Again, Grime follows in quite the same vein. Since it began, the genre has always been about growing up as a British youth – the lyrics and the artists themselves all reflect the voicing of a juvenescence. The majority of Grime rappers rising to fame in the past year are of a young age: Novelist, a MOBO award-winner, is only 18. Stormzy, another MOBO winner who has risen to international recognition in 2015, is only 22.
Through this recent rising of media attention, we are seeing a stronger platform for young people to get their views across to a wider audience; two definite pedestals for the unspoken youth.

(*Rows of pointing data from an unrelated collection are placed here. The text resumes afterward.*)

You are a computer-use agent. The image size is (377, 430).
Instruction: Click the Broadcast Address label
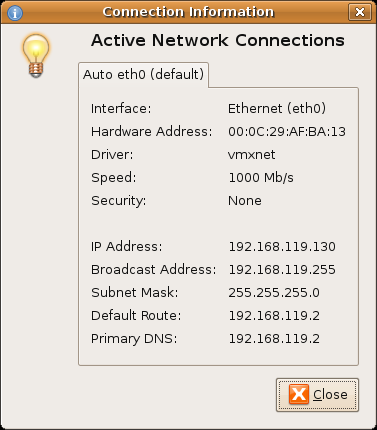click(153, 270)
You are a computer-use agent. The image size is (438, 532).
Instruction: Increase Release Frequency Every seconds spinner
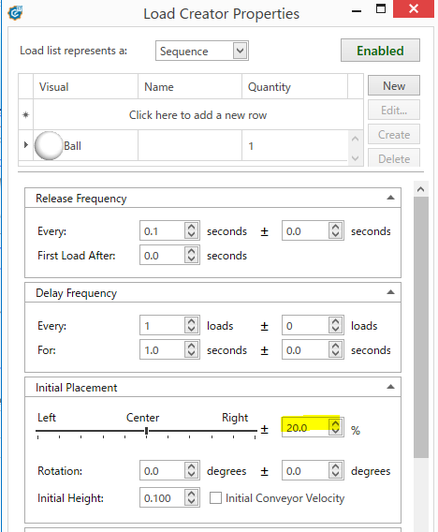(191, 227)
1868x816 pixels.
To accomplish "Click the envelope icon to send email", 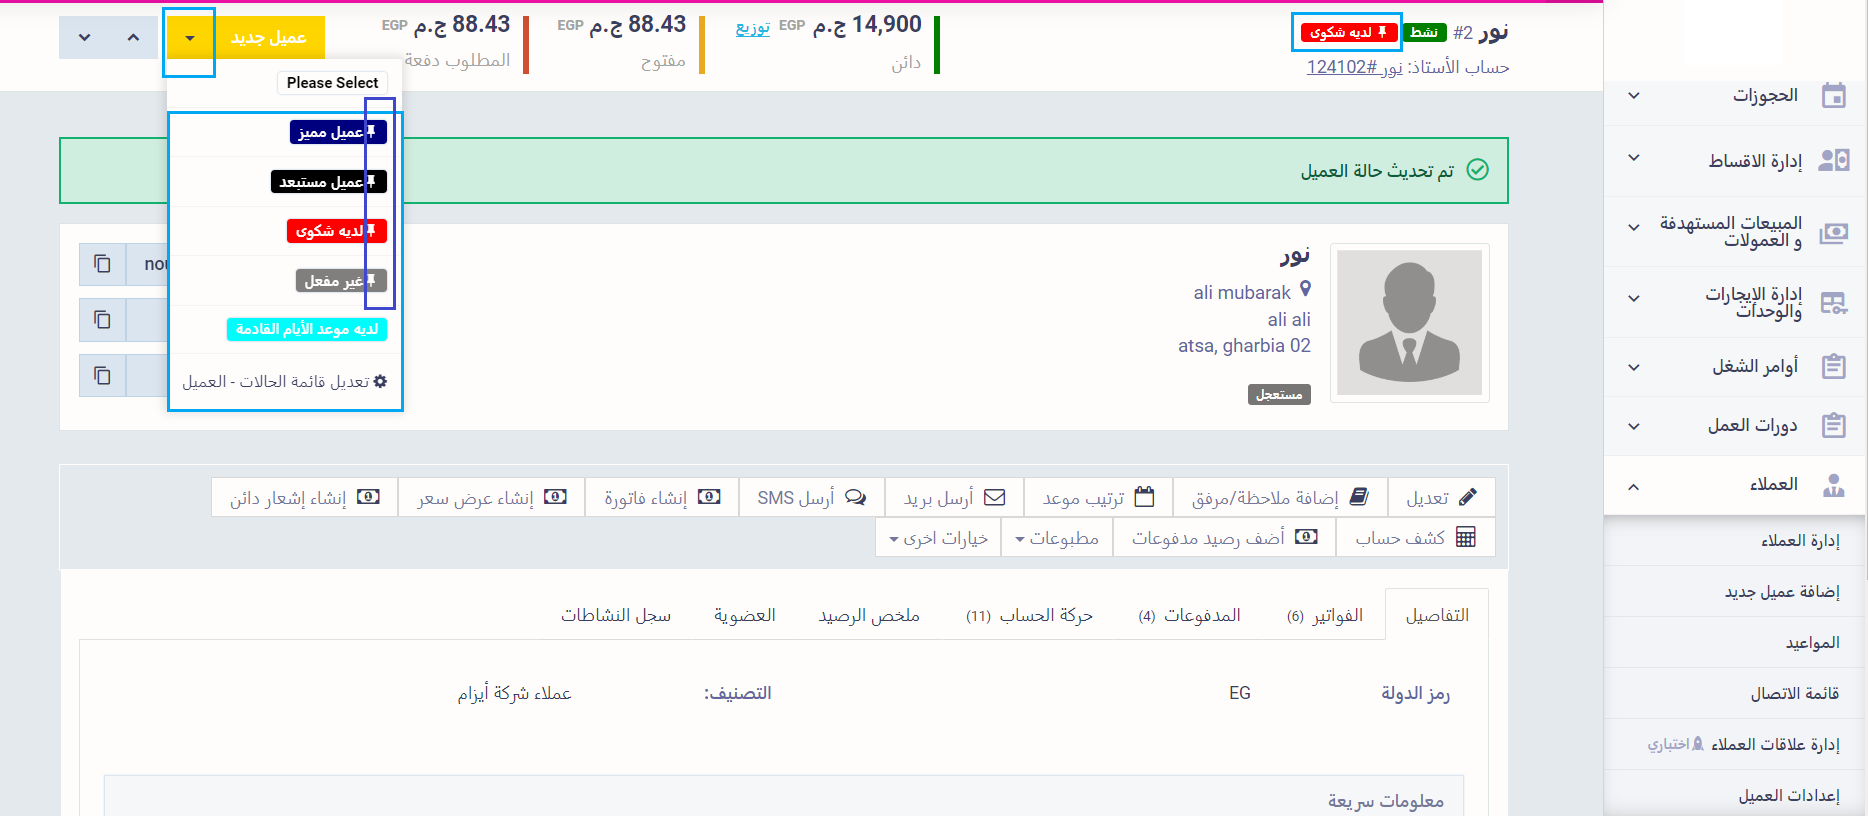I will pyautogui.click(x=994, y=497).
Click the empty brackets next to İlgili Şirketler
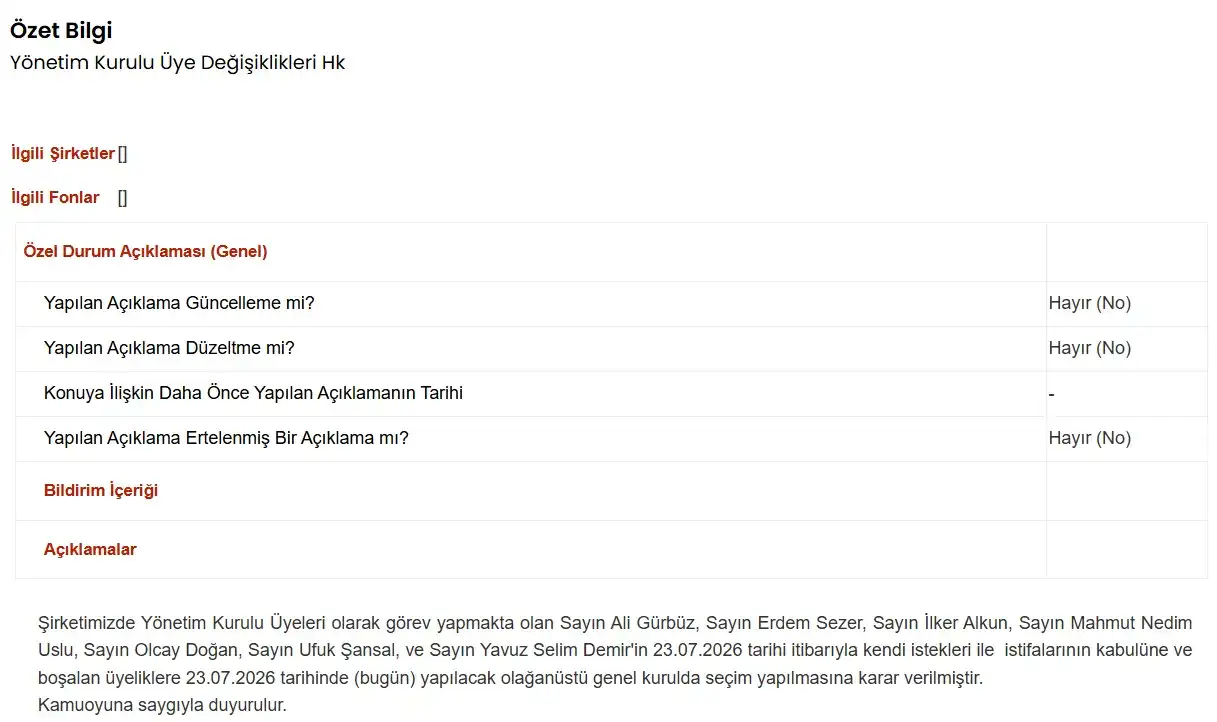 (122, 153)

The final link between these two areas is their “extreme” ideologies, or moreover, how their ideologies have been misinterpreted as extreme since their recent publicity. Corbyn’s anti-austerity views have been centre of attention in our headlines of late, with oppositions branding this as an extremely left policy, and one that is outdated. However, this is yet another branding error. 41 leading economists, including the former adviser to the Bank of England, released a letter supporting Corbyn’s position. It reads “The accusation is widely made that Jeremy Corbyn and his supporters have moved to the extreme left on economic policy. But this is not supported by the candidate’s statements or policies. His opposition to austerity is actually mainstream economics, even backed by the conservative IMF. He aims to boost growth and prosperity.” It becomes clear to me that these accusations come from those competing; those fundamentally against change.
In the same way, much of the contents of the Grime scene have been labelled negatively extreme in the past. Yes, the word ‘Gat’ and ‘Batty’ are frequented a few more times in grime tracks than in Beethoven’s 5th, but who gives a shit?
Skepta recently said [in reference to the Her Majesty the Queen]: “She’ll forever be putting out the message on these BBC networks that there’s no hood, it’s tea and red phoneboxes. Hip-hop is celebrated in the US; Obama talks about having Ludacris on his iPod. But in the UK, there are a lot of obstacles in our way.”
Music is a medium of expression, and if artists cannot say what they want and create the sound they enjoy, it defeats the point of it all. We can look back at punk rock artists – the likes of the Sex Pistols, swearing and smoking before the watershed – and we wouldn’t turn up our noses. We would probably laugh or start growing our hair again. This is because their views were noticeable. When muted ideas come to the forefront, it is exciting.
Thankfully, for both Corbyn and grime MCs, the lid has been taken of their probably boiling kettle of opinions.
So there you have it. A few similarities between Jeremy Corbyn’s political ideology and the movements of the UK Grime Scene. Some of you reading this may see this as a piece written in jest, and yes, it is amusing to picture Jeremy Corbyn in the same frame as man like Jammer. But there is a seriousness to this if you think the link is a tenuous one. The way people are portrayed in the public eye is crucial to the world’s development. We are excited by change, and are open to new points of view. If we want to move forward in this apparently damaging world, we need to ensure nobody is misrepresented.
As Ed Miliband said in response to allegations against his political persona: “That’s not me.”